[MATERIAL TO PROCESS — start]

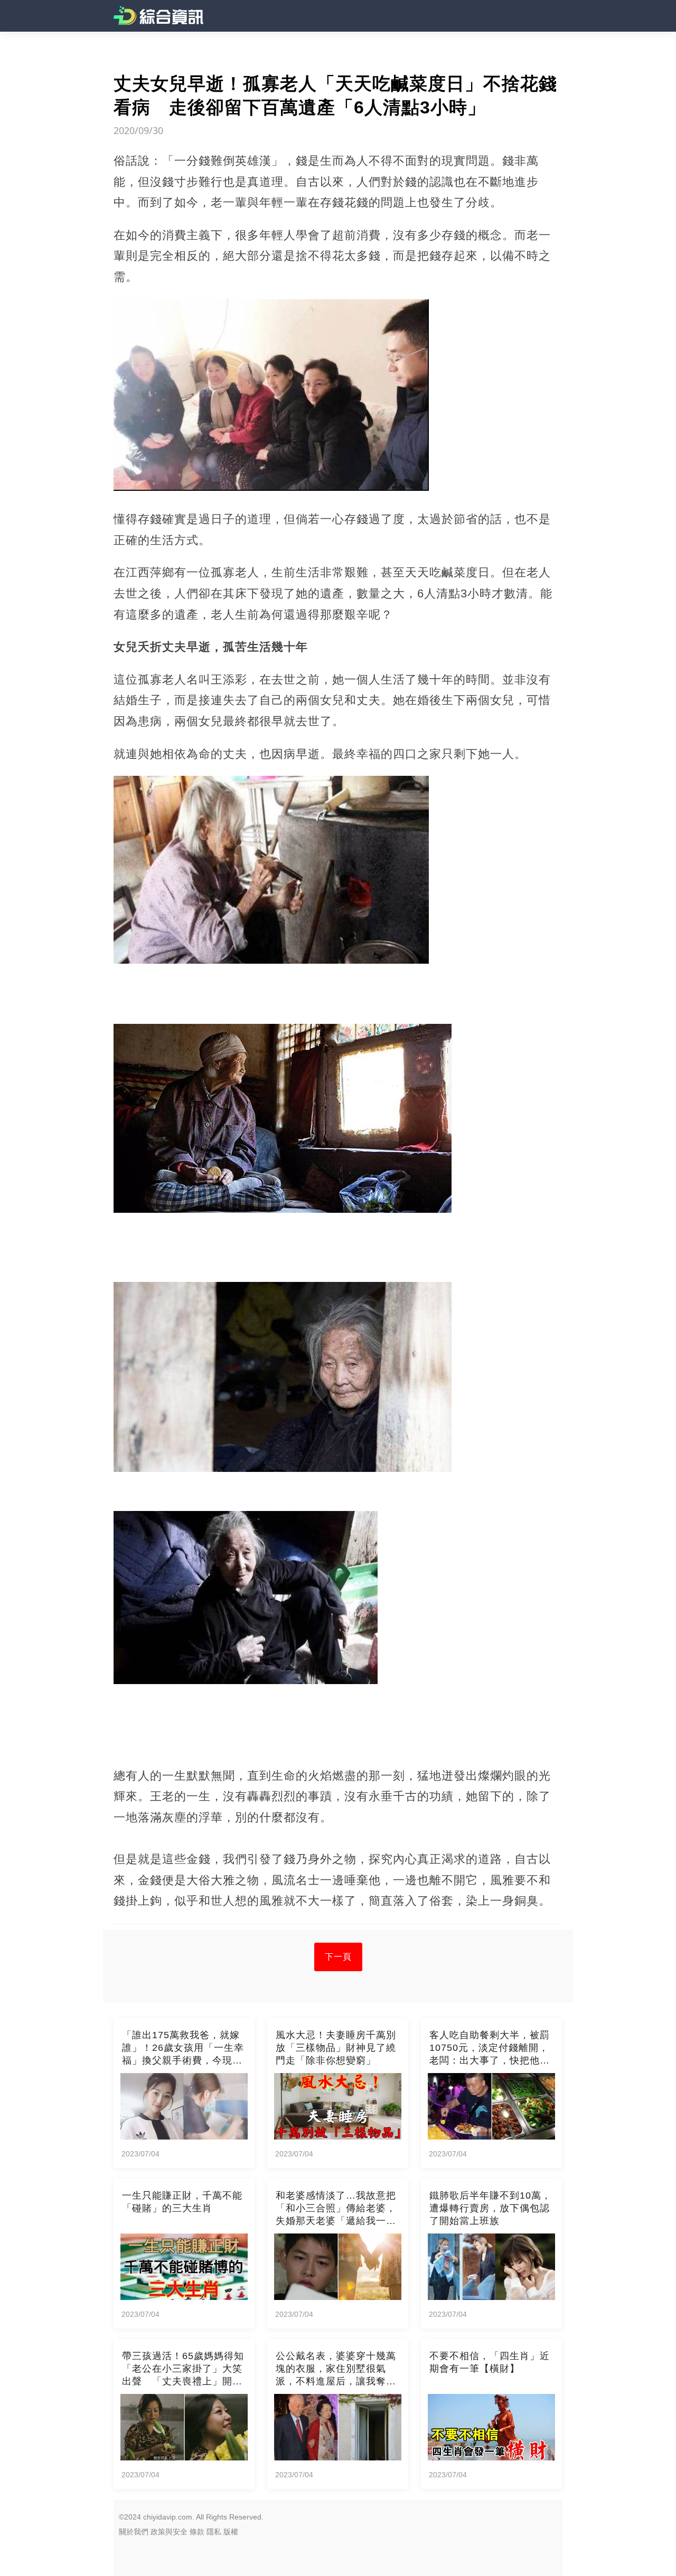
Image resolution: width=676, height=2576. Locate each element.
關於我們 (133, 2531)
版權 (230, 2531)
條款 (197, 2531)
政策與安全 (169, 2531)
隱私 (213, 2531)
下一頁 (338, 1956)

[MATERIAL TO PROCESS — finish]

— ASSIGNED TASK —
Please produce an exact copy of all the material, leaving out the pictures.

— SOLUTION TO THE EXERCISE —
Image resolution: width=676, height=2576. Locate each element.
關於我們 (133, 2531)
版權 (230, 2531)
條款 (197, 2531)
政策與安全 (169, 2531)
隱私 (213, 2531)
下一頁 (338, 1956)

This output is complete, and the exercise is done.